___ AVAILABLE DATA ___

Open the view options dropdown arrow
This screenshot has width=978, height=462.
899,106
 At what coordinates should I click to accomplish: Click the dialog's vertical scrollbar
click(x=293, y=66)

___

*WHAT IS REQUIRED*. Give back the full listing, exactly as it stands.

*RESPONSE TO THE TASK*.
Open the view options dropdown arrow
This screenshot has width=978, height=462.
899,106
 At what coordinates should I click to accomplish: Click the dialog's vertical scrollbar
click(x=293, y=66)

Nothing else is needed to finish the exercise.